With the stock market down 300 points, once again thanks to high oil prices (now over $140 per barrel), technology stocks should be directly in the line of fire. But they’re not – and some big shot investors think the technology sector might even be a good defensive stop-gap until the economy rebounds.
Take Diane Garnick, a fund manager at Invesco, a firm with over $500 billion in assets under management. She made the case for tech stocks today on the Tech Talk pod cast, arguing that, in a tough economy, companies will look to technology to help them cut costs. But not all the news was so rosy – Garnick thinks that companies like Research in Motion and Apple could suffer if consumers start looking at their pricey iPhones and Blackberries as discretionary items that they don’t really need in a tough economic climate.
There is a good outlook for tech right now,” says Garnick. “It should do well as the economy slows down. You have to think is technology is really a defensive sector and yes, it us. As revenues come down the number one thing that CEO’s want to do is decrease their cost, including employees. And the best way to replace employees is with technology.”
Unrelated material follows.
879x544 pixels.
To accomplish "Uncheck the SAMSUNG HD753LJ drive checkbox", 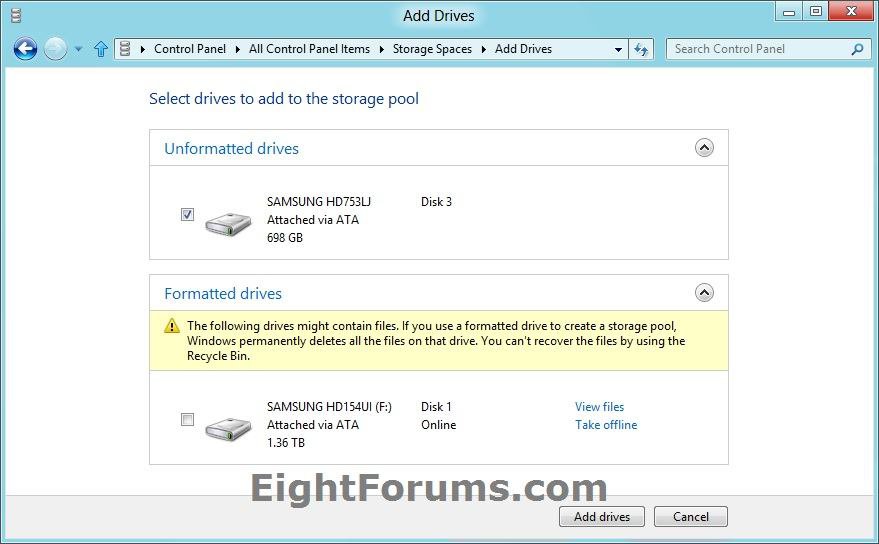I will (x=187, y=215).

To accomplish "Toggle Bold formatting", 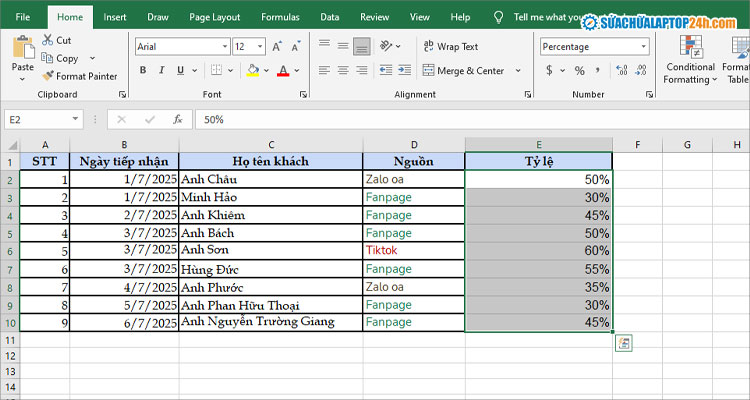I will [143, 71].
Consumers, on the other hand, are hunkering down and avoiding buying the kids of products that RIM, Apple, and other high-end technology companies make.
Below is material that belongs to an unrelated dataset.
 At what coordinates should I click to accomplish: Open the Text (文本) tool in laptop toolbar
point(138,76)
“RIMM‘s stock is falling because the consumer is really hurting,” she adds. “Discretionary products, like a Blackberry upgrade, will have to wait. People want to know that they have job security before investing in a new iPhone or a new Blackberry.”
Part of the problem for tech companies in the high-end retail market, is that due to the weak dollar, the cost of making their products (usually handled overseas) has grown higher. Consequently, they are getting squeezed on both ends, caught between higher costs in production overseas and sluggish consumer interest back here at home.
“RIMM is suffering from a weak dollar, as most of their products are made overseas,” says Garnick. “What is really key is that as the dollar becomes it gets more difficult for companies who build overseas to keep up. All of those parts coming in from foreign markets are hurting RIMM. Of course, with 50% of their revenues coming from overseas. Tech companies can absorb some of the blows a bit better, especially companies like RIMM, Dell and Apple.”
The key takeaway from Garnick? That for perhaps the first time ever, technology stocks have earned a reputation as a viable defensive strategy that investors can turn to when the economy slows. I hadn’t heard that argument in a while, but it’s one that is beginning to make sense.